The expected answer is a copy of every line in the listing that has the word "width".

_SUPPLIED INFORMATION_
Segment Open
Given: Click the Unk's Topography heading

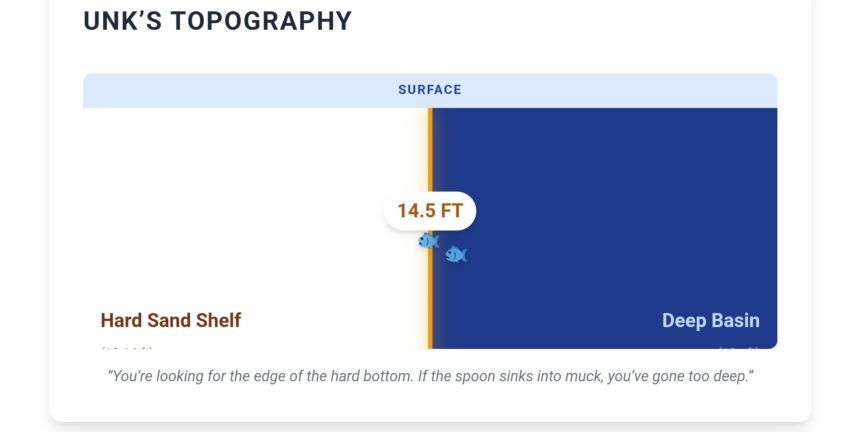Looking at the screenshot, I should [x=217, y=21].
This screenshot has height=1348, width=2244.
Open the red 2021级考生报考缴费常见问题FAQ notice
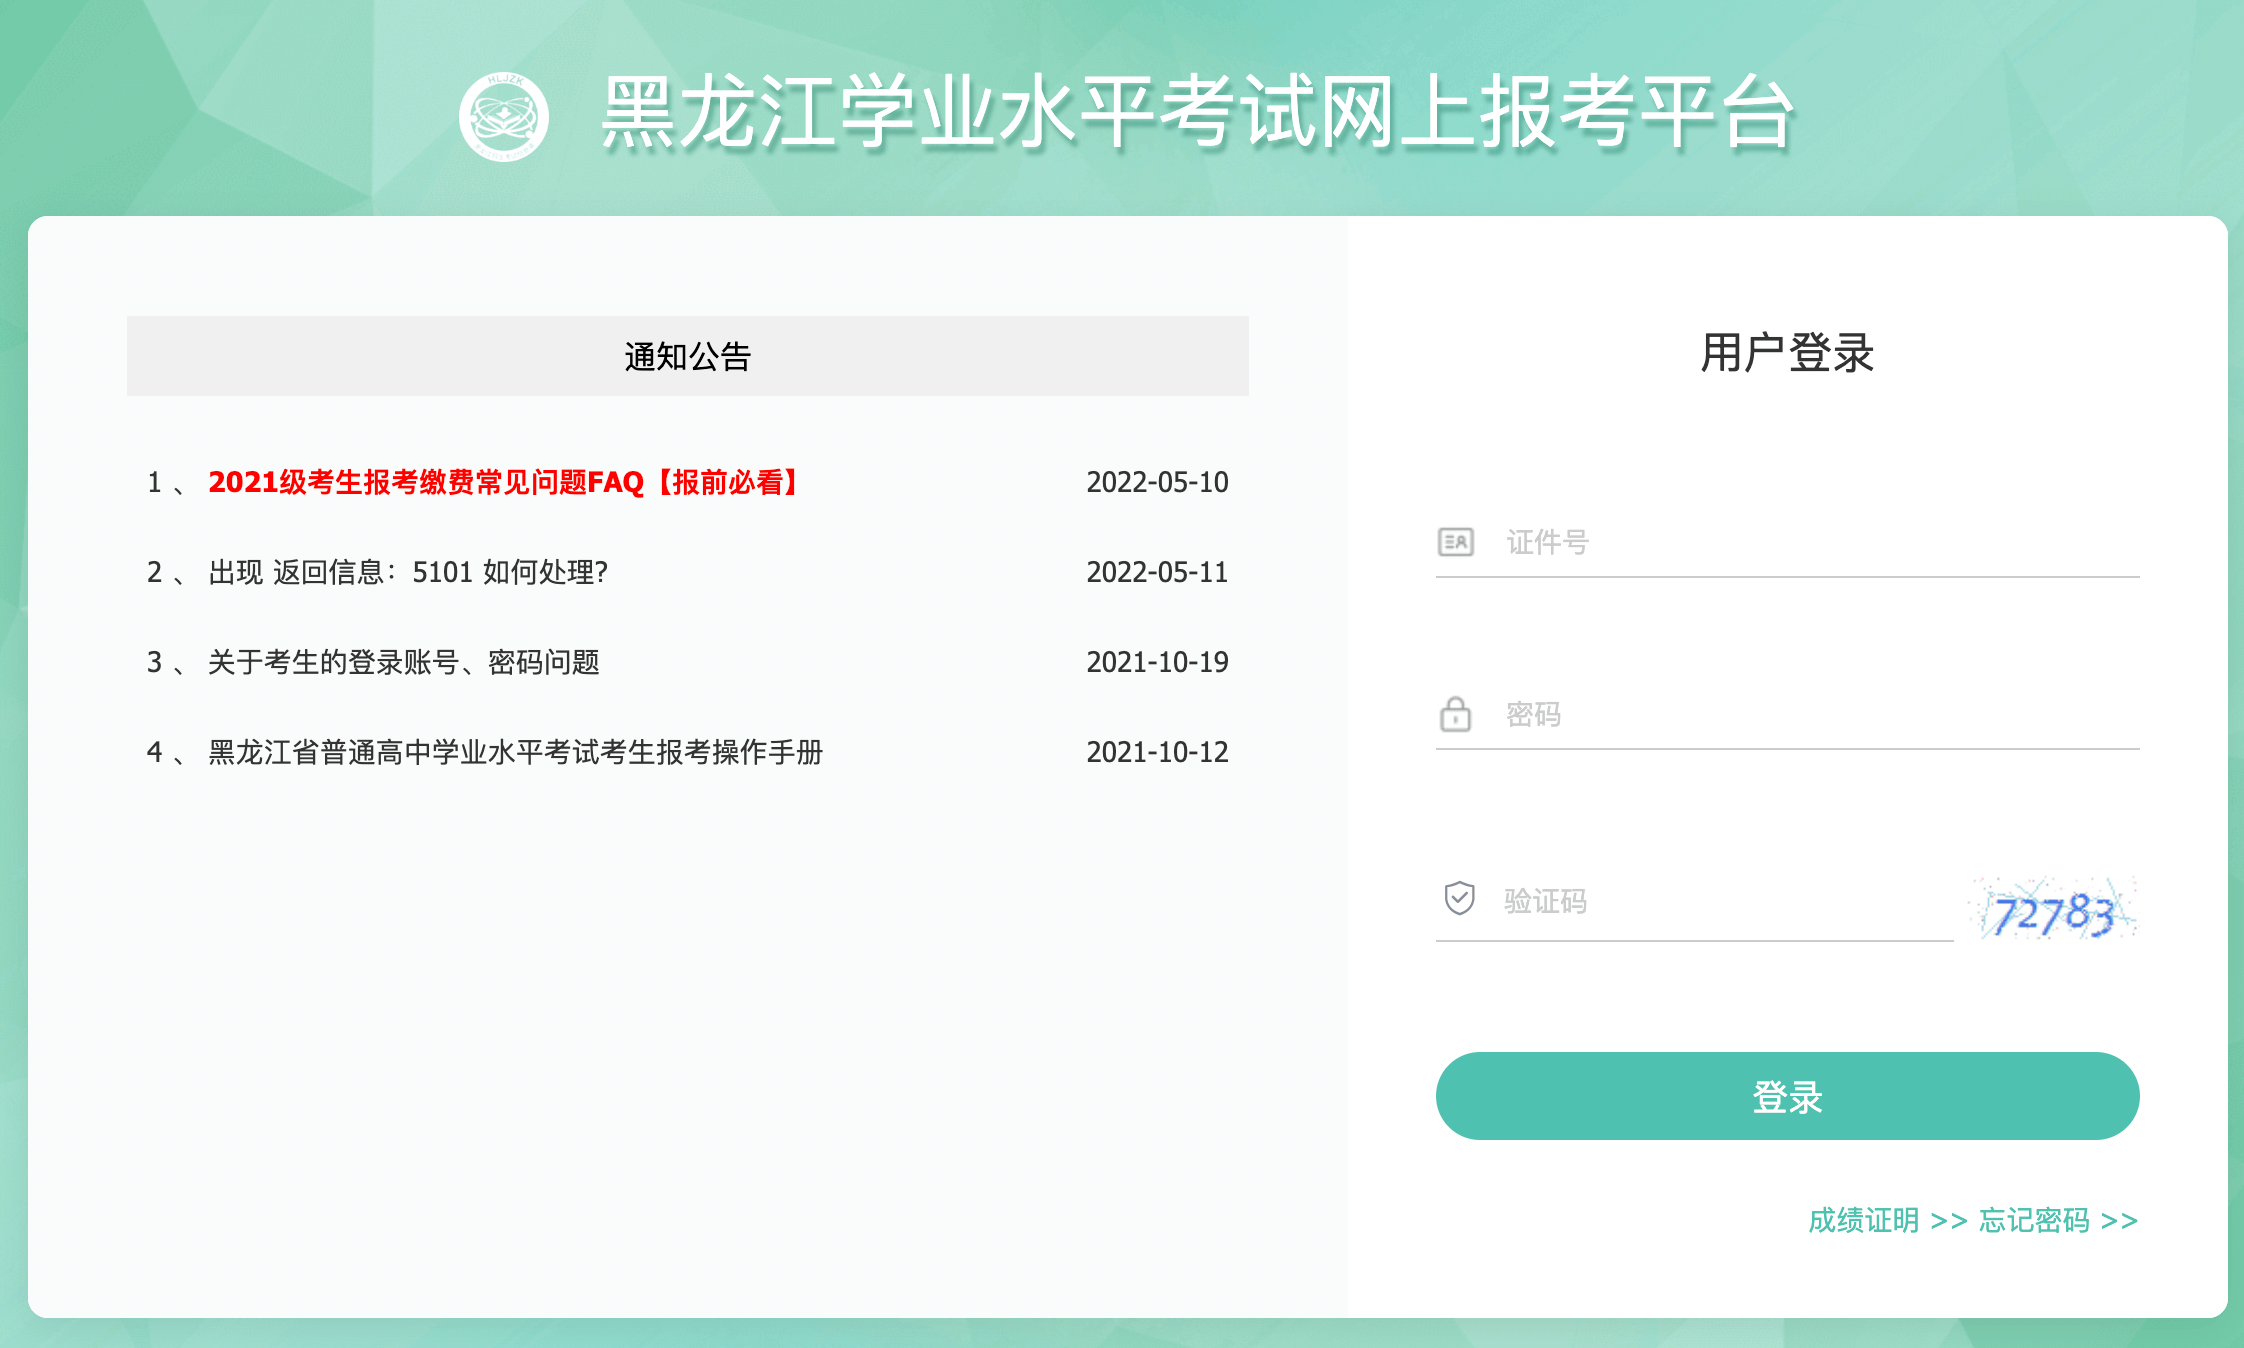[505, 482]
Segment Closed
Segment Open
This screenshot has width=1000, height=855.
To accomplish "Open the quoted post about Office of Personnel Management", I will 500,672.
Segment Closed
Segment Open
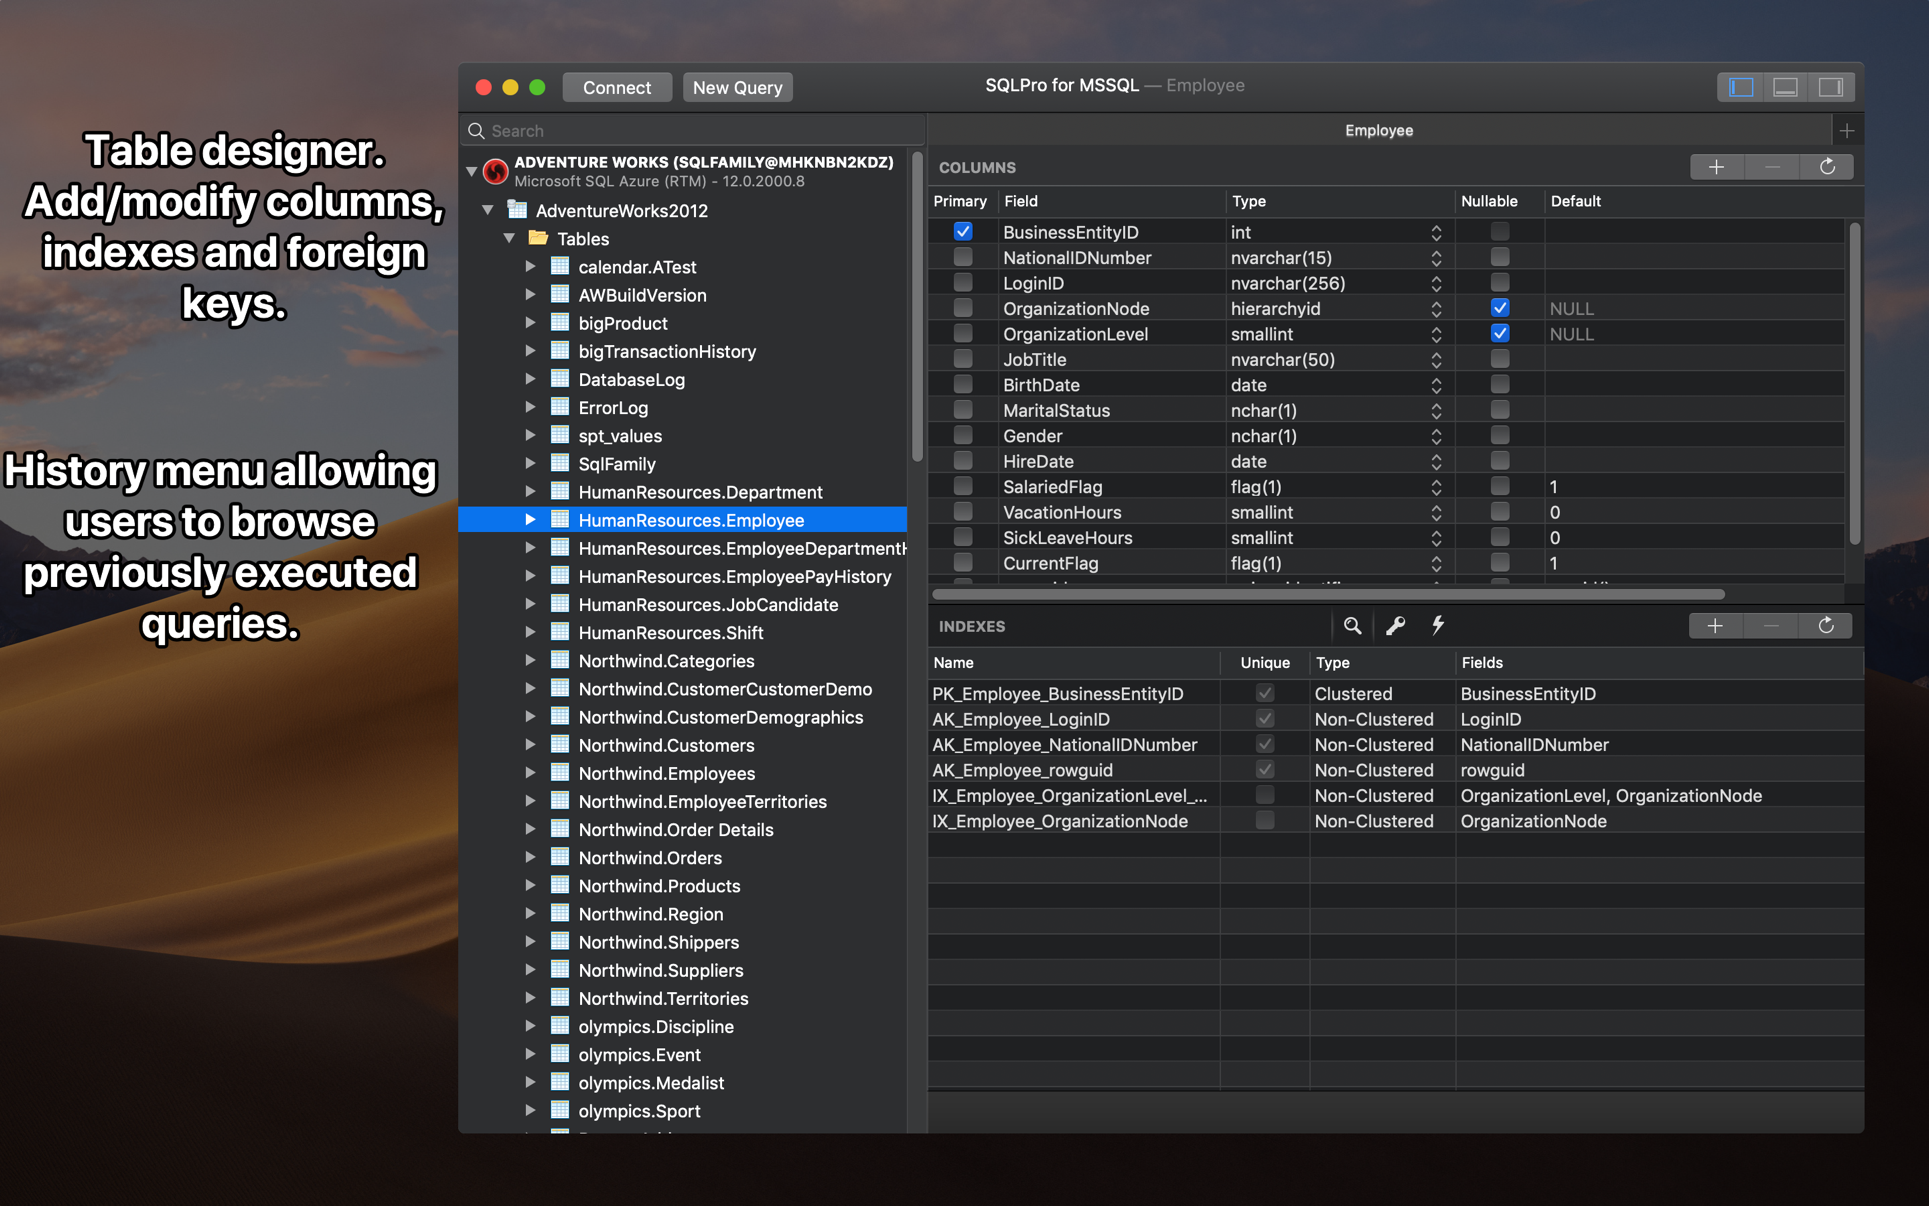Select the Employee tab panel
Segment Closed
_EXPECTED ANSWER_
This screenshot has height=1348, width=2244.
This screenshot has width=1000, height=855.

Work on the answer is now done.